Nisa Gallegos said the repetition of going over similar concepts and techniques has been a blessing.

"I forget some of the moves, but then when we go back over them, it helps me learn it," Nisa Gallegos said. "Then, when I'm in a match, I just remember going over and over stuff, so I have more confidence to do it."

Maes said she helped recruit Sandoval to wrestling since the two of them are good friends and teammates on the volleyball team.

Sandoval was working out with the wrestling program during the sports physical education class, so that made it easier to sell her on joining.

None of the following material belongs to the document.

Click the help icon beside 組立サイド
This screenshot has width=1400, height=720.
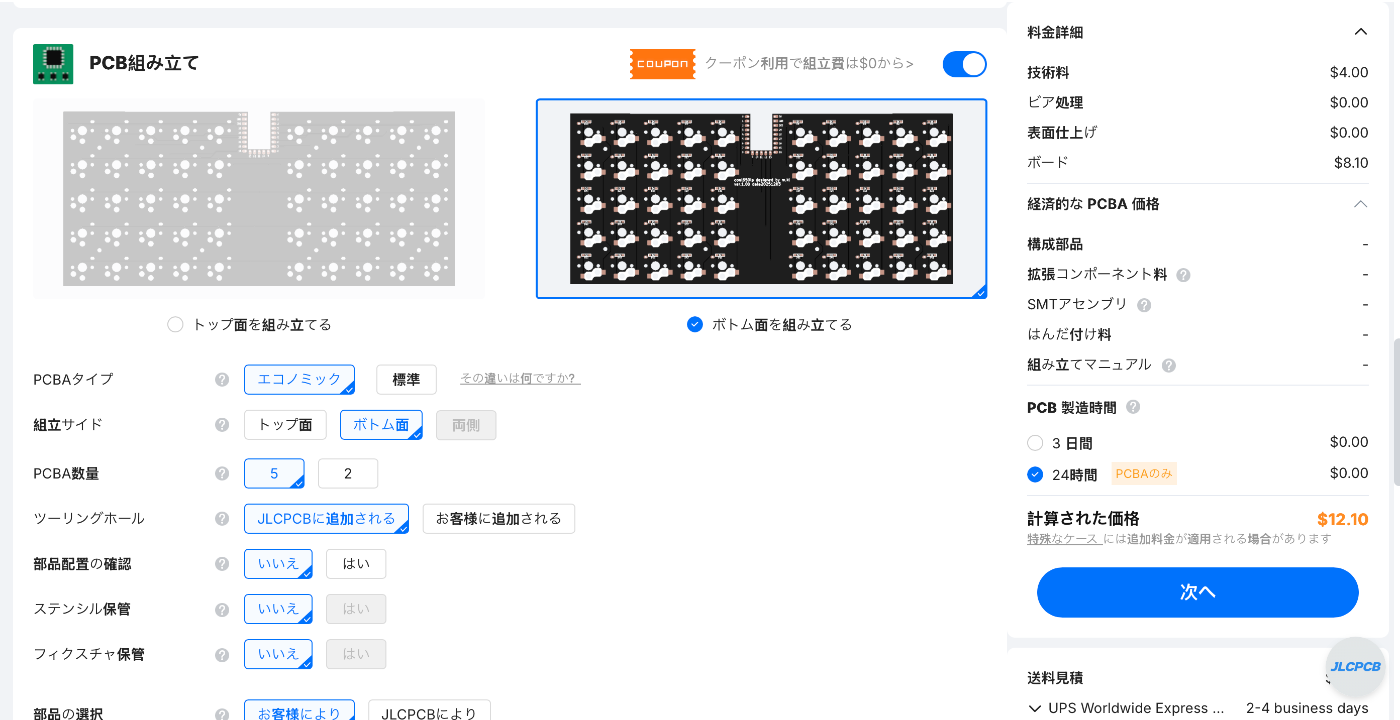(222, 425)
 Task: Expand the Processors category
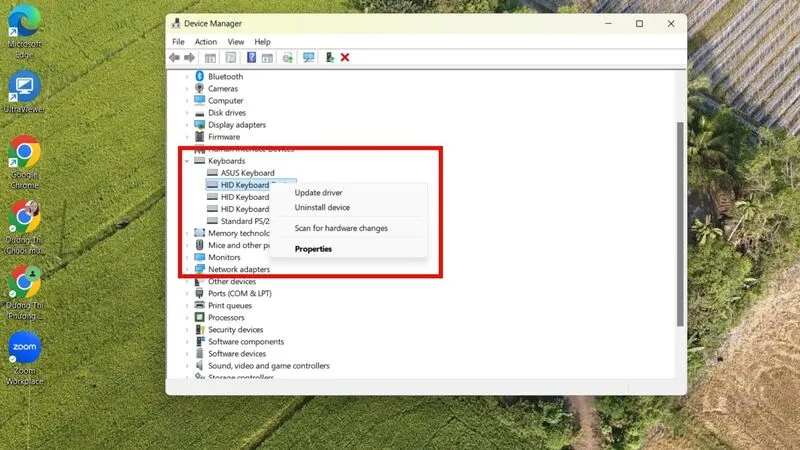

Once that happened, Maes said other teammates and friends showed some interest in wrestling, but she hopes they will come out at some point — even this year.

"There was one of our other volleyball players, and she told me she was gonna try it," Maes said. "She said she wanted to do it her freshman year, but softball was her priority. She was so close to doing it."

Sandoval said trying a new sport was intriguing, and coach Gallegos was open to letting her continue to compete in club volleyball, which she is doing through the winter.

She added, she is not shy at asking questions when she doesn't understand a concept or a technique, and she found that other new wrestlers did the same thing.

"The coaches will explain something to me, and there's times where they're explaining it and I'm like, 'OK, I don't know what you're saying,' " Sandoval said. "'Like when you say, 'Turn this way' or 'turn that way' or to 'grab this way.' The girls who have experience, or even the boys, too, they come up and explain it in a different way and that helps me."

Sandoval said the first few weeks of practices were eye-opening in terms of conditioning.

She said volleyball and basketball activity usually gets the legs and shoulders in shape, but wrestling is a full-body workout — even in practice.

"I thought I was in shape for other sports," Sandoval said. "Then you come to wrestling and I'm like, 'Dude, I'm not in shape at all!' "

Coach Gallegos said some of his wrestlers have potential to do well in the state tournament in February, but cautioned against saying who and how many could make it.

Sandoval said it would be nice to be one of those state placers, but she feels like next year might be her opportunity to bring home some hardware.

For now, she and her new teammates are keeping it simple.

"We're always like, 'OK, this week we have to put in 110 percent,' " Sandoval said. "Then next Monday comes and we're like, 'OK, this week we actually have to put in 110 percent.' We're just always trying to push each other, going for that 110 percent."